Ich fand ihn spannend - mal die andere Sichtweise von Oststaaten und deren Lebensweise zu lesen! Er ist spannend und fesselt!

Am besten macht sich jeder selbst ein bild davon - ich kann es nur empfehlen - wer die "Wächter-Reihe" mochte wird sie auch mögen - auch wenn es kein Fantasy ist!

29.03.2006 14:38:43
Susanne

Also mir hat das Buch sehr gut gefallen. Spannend bis zur letzten Minute und aufgrund der illustren Verwebungen der verschiedenen Personen sehr zum Mitspekulieren einladend. Für Nicht-Russisch-Muttersprachler ist das Anlegen eine kleinen Personen-Spickzettels sicher nicht schädlich (bei den vielen owas, witschs... etc.), trainiert aber prima die grauen Zellen. Auch den etwas anderen Einblick in den russischen Alltag von heute, finde ich mal was anderes.

21.08.2005 19:08:21
Andre

"Club Kalaschnikow" ist erst einmal ein großer Name!Die Geschichte erzählt die Lebensweise aus Russland in den verschiedensten Perspektiven;Selbst das Leben und die Vorstellungen eines Bettlers werden aufgenommen.
Das ist dann auch warscheinlich der Grund,warum es einigen Menschen langweilig wurde dieses Buch zu lesen.Zuviel Personenbeschreibungen,Affären,Verstrickungen,Familienverhältnisse und Beschreibungen der Gegend,der Geschichte,Kultur sowie die Politik sind für viele Leser eine Idee zu langwierig.
Wer dies beiseite lässt wird mit einer anständigen Portion Thrill belohnt und wird eher als die heldin da hinter kommen,warum und wieso und natürlich auch wer für den Tod ihres Mannes verantwortlich ist!

13.05.2005 07:59:55
2D\'s

Ich find das Buch vor allem LANGWEILIG. Vor allem die großen Dialoge wie:"Musik sag ich", lassen das Buch sofort in Richtung Papierkorb landen. Leider hab ich es mir ausgeborgt also wirds mit Papierkorb nix.

04.12.2004 14:08:17
Bella

Für deutsche Muttersprachler ist es am Anfang schwirig und ungewohnt, sich die Namen der Figuren zu merken. Aber schließlich ist das Buch spannend und wirklich lesenswert! Daher geb ich für diesen Krimi mindestens 4 Sterne!

25.08.2004 19:16:42
Helga

Tja, also ich tue mich etwas schwer mit den russischen Autoren.
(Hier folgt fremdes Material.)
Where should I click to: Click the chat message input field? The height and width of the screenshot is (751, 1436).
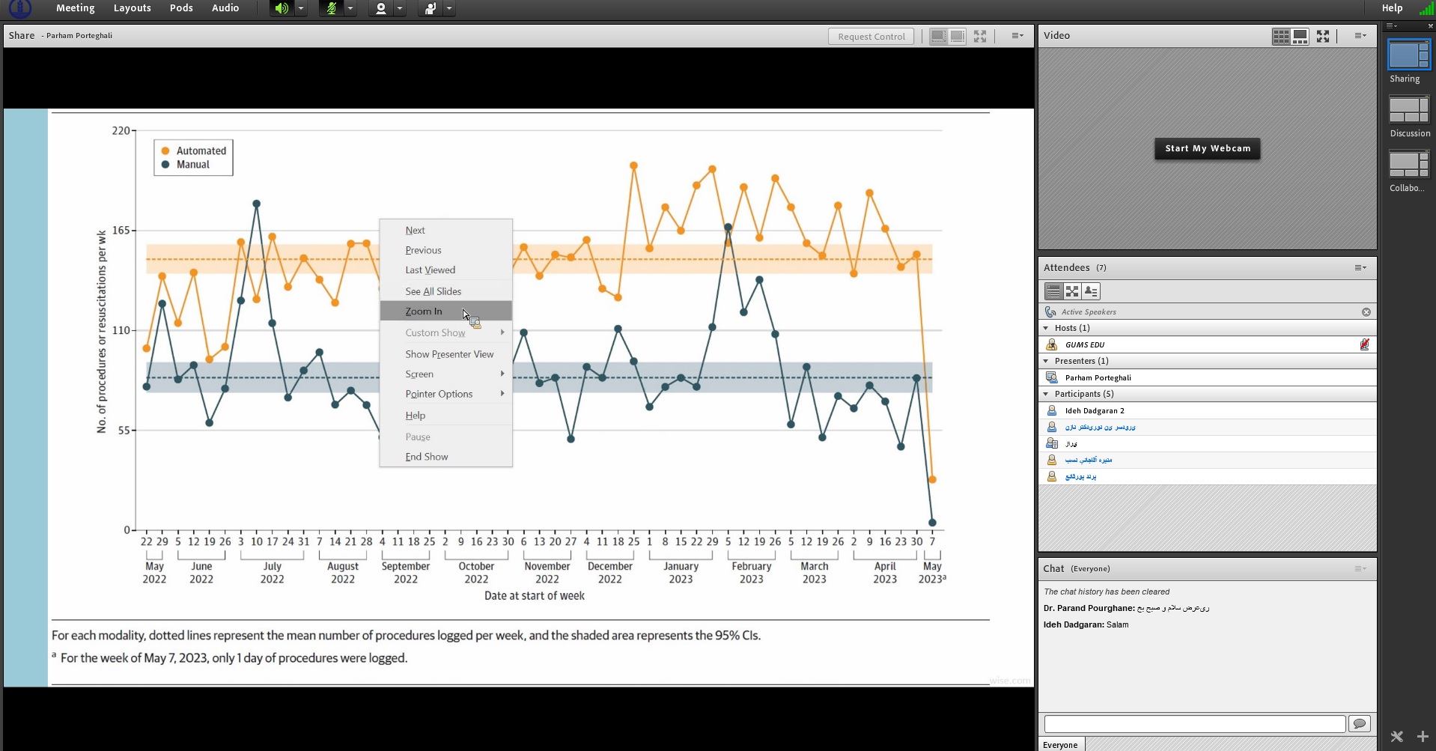point(1194,723)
Das mag allerdings vor allem daran liegen, dass ich mir die ganzen Namen, Mutters-, Vaters-, Kose- etc. namen so schlecht merken kann. Außerdem fehlen für ein schlichtes Gemüt wie mich ein wenig die Identifikationsfiguren. Ich hatte das Gefühl, dass die Protagonisten ein wenig zu blass blieben (z.B. der Komissar). Trotzdem fand ich das Buch lesenswert, wenn auch keines von denen, die man verschlingt und in denen man ein bisschen "mitleben" kann.

29.03.2004 18:24:04
Anja S.

Mir faellt nur das englische Wort "Fluff" ein, um diesen Krimi zu lesen. Er liest sich leicht, ist gerade so spannend, dass man nicht aufhoert, aber am Ende bleibt ein schales Gefuehl zurueck.

20.10.2003 14:28:35
Sputnik

Netter Einblick in die Kriminalgeschichten Rußlands, jedoch zu oberflächlich. Reißt nicht vom Hocker, Massenware.

09.09.2003 13:27:14
georg

wow! besser noch als das erste buch! wirklich sehr lesenswert.

21.10.2002 10:43:48
H. Apelt-Celebi

Facettenreich und Phantasievoll.
An keiner Stelle langweilig. Man erfaehrt viel ueber die Lebensweise in der Moskauer High Society.

25.09.2002 17:22:11
Harald Bensom

Interessant!
Der Leser erfährt einiges über die ehemalige Sowjetunion und das heutige Rußland.